Aircraft from the Fourth Allied Tactical Air Force played defense, against a similar, invading force played by NATO's Second Allied Tactical Air Force. The FTX attack was north to south to gain maneuver space; headquarters of the opposing forces were in West Germany. During the exercise as many as 3,000 aircraft flew over the five-state region; the two air forces mock attacked military air bases and engaged in dogfights, in more than 10,000 sorties. Simulated aircraft downing was established by “photo guns”, and hundreds of planes were adjudged lost on each side.

==Reporting==
Exercise events were reported daily by the Frankfurter Allgemeine Zeitung and The New York Times. The narrative above was published by German mass market news magazine Der Spiegel two weeks after the exercise in the 13 July 1955 edition. The magazine stated the German federal government in Bonn had urged NATO high command not to release any details, so that some of what it published came through semi-official NATO channels.
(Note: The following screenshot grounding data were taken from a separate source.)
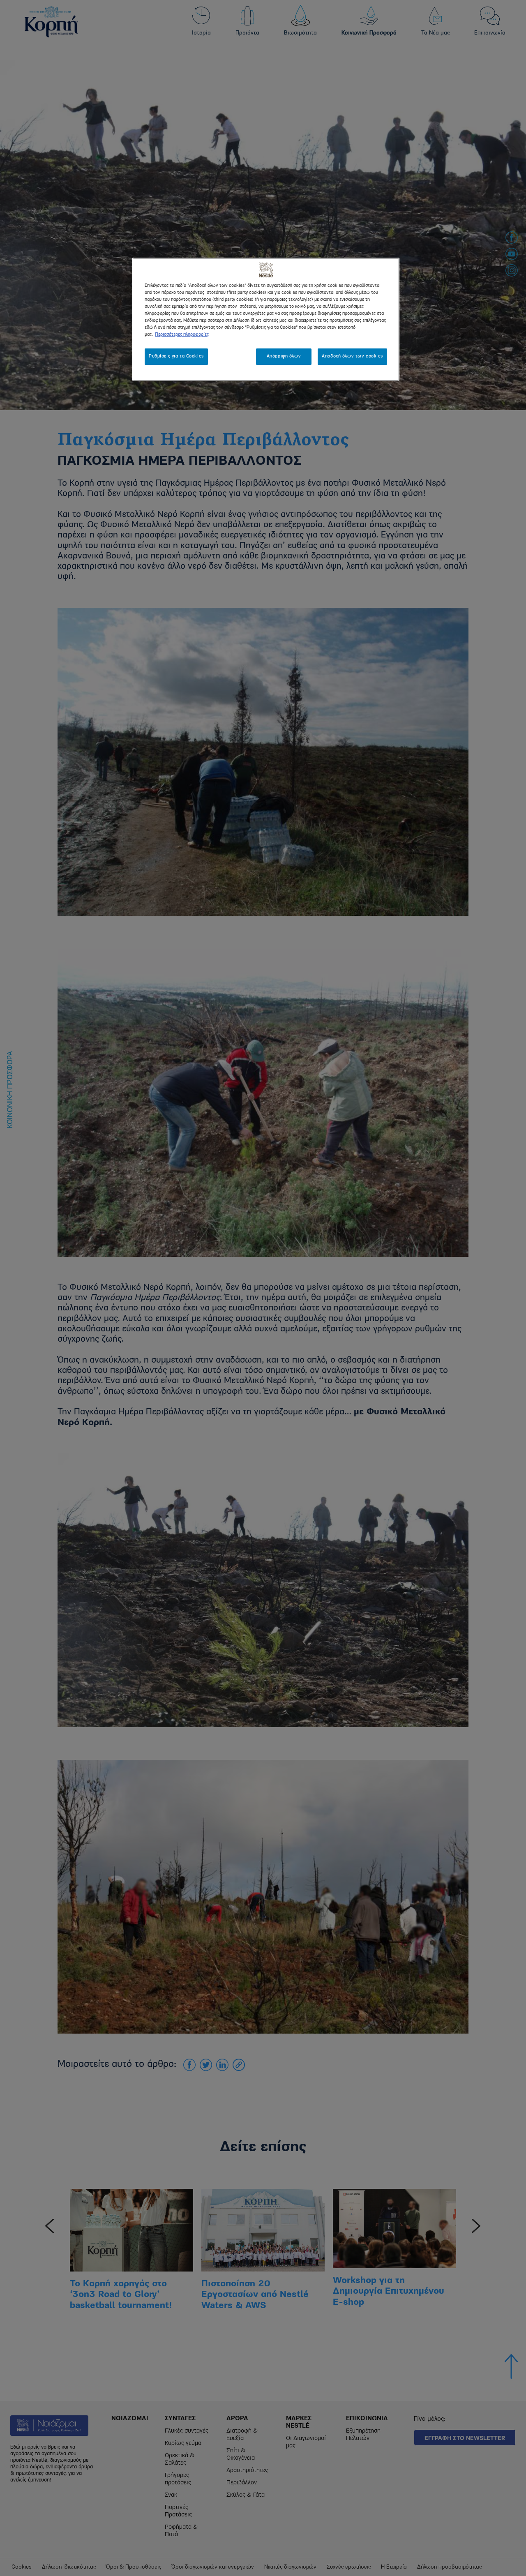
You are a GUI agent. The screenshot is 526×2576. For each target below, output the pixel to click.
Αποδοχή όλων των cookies (352, 356)
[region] (265, 319)
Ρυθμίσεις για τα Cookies (176, 356)
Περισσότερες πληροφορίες (182, 334)
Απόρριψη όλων (284, 356)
It reported 171 nuclear weapons were used against the defending NATO force, and 164 against the attacker; and that 268 of the 335 were exploded over German territory.

==Political consequences==
The May 1956 NATO MC43/3 report of the previous year's field exercises analyzed successes and lessons learned for higher NATO authorities. The paper briefly summarized Carte Blanche exercise operations and listed its air units. Press representatives, it said, had been invited to cover the exercise and information was given out on the atomic operations, theoretical deaths and damage. It twice noted the Carte Blanche exercise had extreme political implications and cautioned awareness of them in public relations.

Simulated explosion of nuclear weapons in Germany and its destruction in defense alarmed politicians and public there. Elements of both demanded changes in defense planning. The 2018 NATO Defense College book chapter Cold War Infamy: NATO Exercise Carte Blanche, in its first footnote cites 22 scholarly books and articles from 1955 to 1997 analyzing the wrenching effect the exercise had on West German public opinion.